At the end of the first script, the gang stashes the gold in a numbered Swiss account, then loses the number. It ends with Caine’s girlfriend randomly sticking a pin in a list, hoping to hit the right one. In the novelisation of the script, the gang gets the gold back to England, only to be told by Bridger to take it back.Of the ending used on the film, Kennedy-Martin was scornful. "I didn't even write it. Michael Deeley added it after they'd run out of money. Peter Collinson hated it so much he wouldn't film it and made the assistant director do it instead." Today it’s one of the most familiar – and most loved - scenes in all British cinema.

The film needed 16 Mini Coopers, which Deeley assumed British Leyland would volunteer. Not so. “Their attitude,” wrote Caine acidly, “was that they did not need us to sell their cars.” Contrast the attitude of Fiat. Not only did Gianni Agnelli allow Collinson to shoot on the Fiat testing track that runs across the rooftops of Turin. If they replaced the Minis with Fiat 500s, he’d give them all the cars they could wreck.  Deeley gritted his teeth, thought of England, and paid retail for the Minis he needed.

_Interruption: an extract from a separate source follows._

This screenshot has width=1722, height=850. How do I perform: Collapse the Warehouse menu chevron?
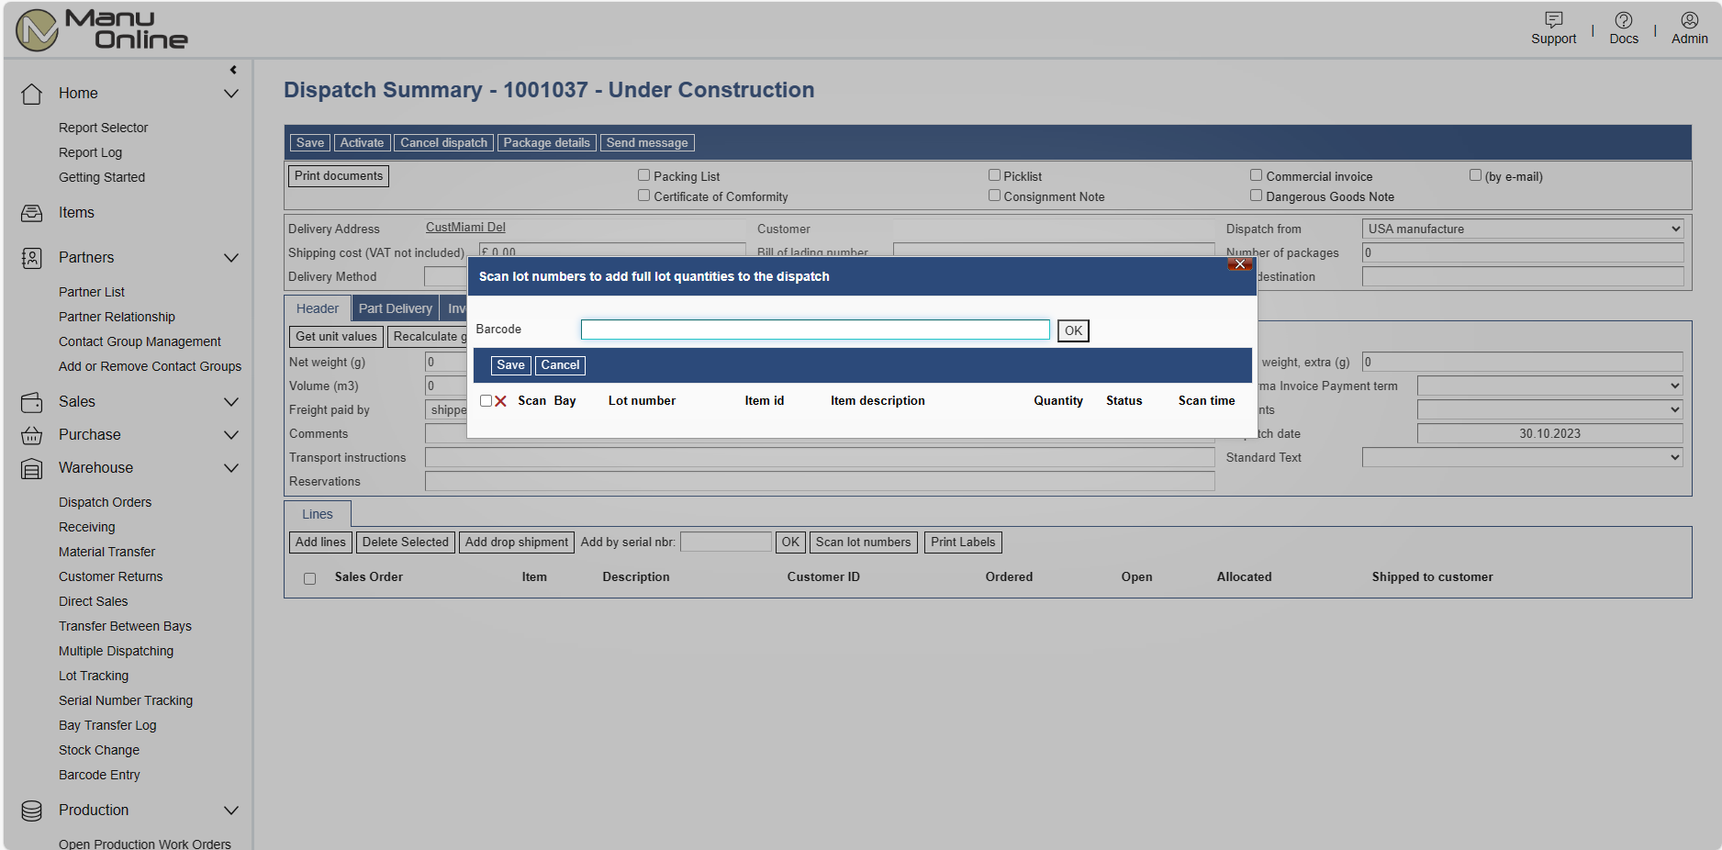pyautogui.click(x=231, y=468)
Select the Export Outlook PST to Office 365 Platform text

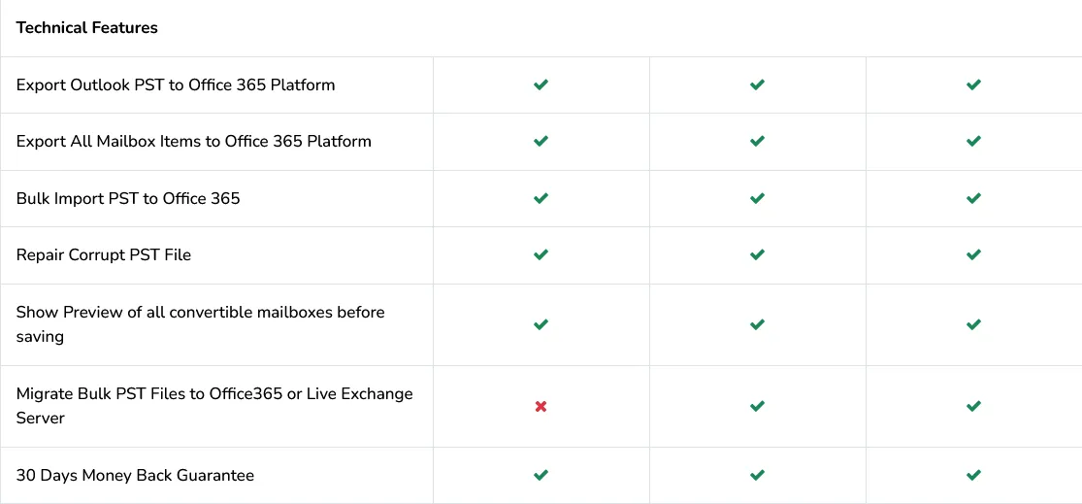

English character actors filled the film, from Benny Hill as kinky Professor Peach, disappointed he won’t need to wear a stocking over his face, to Tony Beckley as Bridger’s fastidious lieutenant, Camp Freddy – one of the film’s many jokes based on London slang. 

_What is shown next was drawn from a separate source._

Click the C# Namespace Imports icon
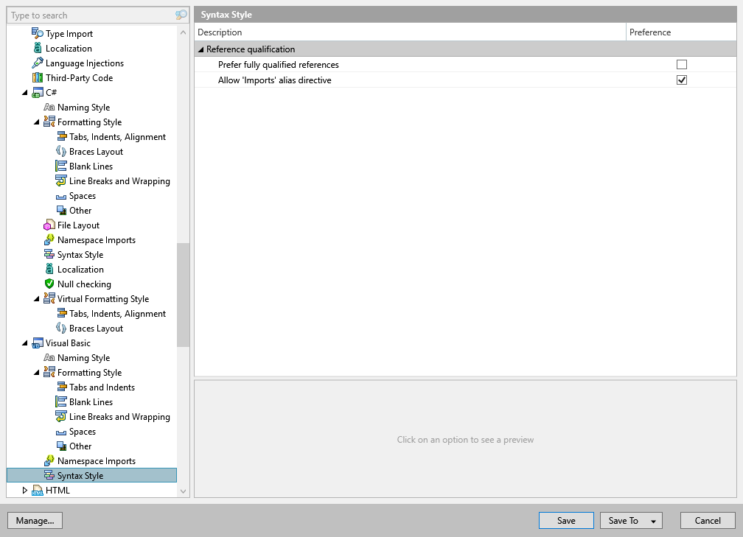 tap(49, 239)
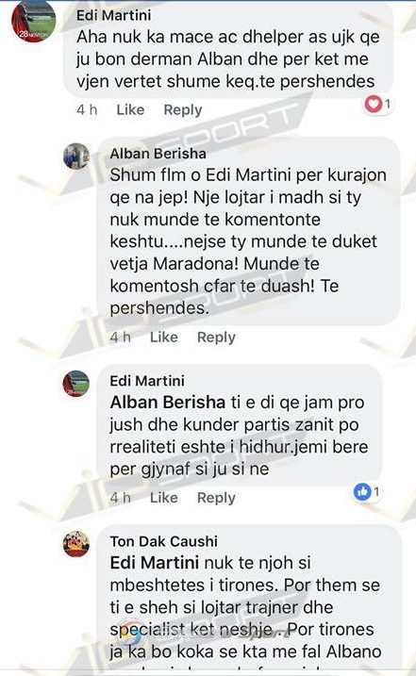Click thumbs-up reaction icon on Edi's reply
The image size is (416, 676).
[x=362, y=491]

DEREK WARE (LEFT) WITH DRIVERS
Derek Ware, a cocky Londoner whose Havoc agency supplied stunting talent for many British films of the time, counselled Collinson on the preferred weapon of smash-and-grab raiders – pick-axe handles – and choreographed the fights and falls. Given an unexpectedly free hand, Ware, who has a mute role as gang member Rozzer, scattered his men through the film in small roles. Some got to deliver their first lines in long but anonymous careers. 

For the escape through restaurants, churches, over the tops of buildings, across a weir and finally down a sewer,  Deeley hired L’equipe Rémy Julienne, the best drivers in Europe. Notwithstanding irate café owners who soaped their marble floors to make the cars skid and an attrition rate on Minis that had the production accountant biting his nails, they achieved an effect of seamless expertise.

 

Though The Italian Job did well on first release, critics and distributors alike viewed this as a Kleenex film, to be used and thrown away. In the US, it flopped. “When I arrived in Los Angeles to promote the picture,” wrote Caine, “I was stunned to open a newspaper and see an image of a naked woman sitting on the lap of a gangster who was holding a machine gun.” He caught the next plane home. 


Within a year, all CinemaScope prints were worn out. TV versions retained only the central third of the image. Caine, Deeley and Rémy Julienne went on to better things, but Collinson’s career stuttered along until 1980. His last film, The Earthling, was shot, coincidentally, in Australia.

TROY KENNEDY MARTIN
When I went to live in Los Angeles in 1987, I became reacquainted with Maureen Kennedy-Martin and her husband, former National Film Theatre director Ken Wlaschin (who collaborated with Troy on novelising the film.) I also met Troy, who was getting ready to leave California. I needed a car and offered to buy his. We agreed I’d collect him from his producer’s house, where he was staying, and drive with him to the airport. In the darkest hour before dawn, my cab pulled up the foot of his producer’s wide gravelled drive just as Troy, having taken a shower in the main house, was returning to the guest house to dress. The image of him steaming in the headlights is one neither I nor the cab driver will ever forget.

Half a century after it was made, The Italian Job seems more than ever a film for its times. Not Swinging London, however, but Brexit Britain, with its go-it-alone bravado and insistence that this is once again a self-preservation society. The film begins with the Mafia almost stopping the heist before it even gets going. Maybe this time it won’t be plucky little England but canny old Europe that wins.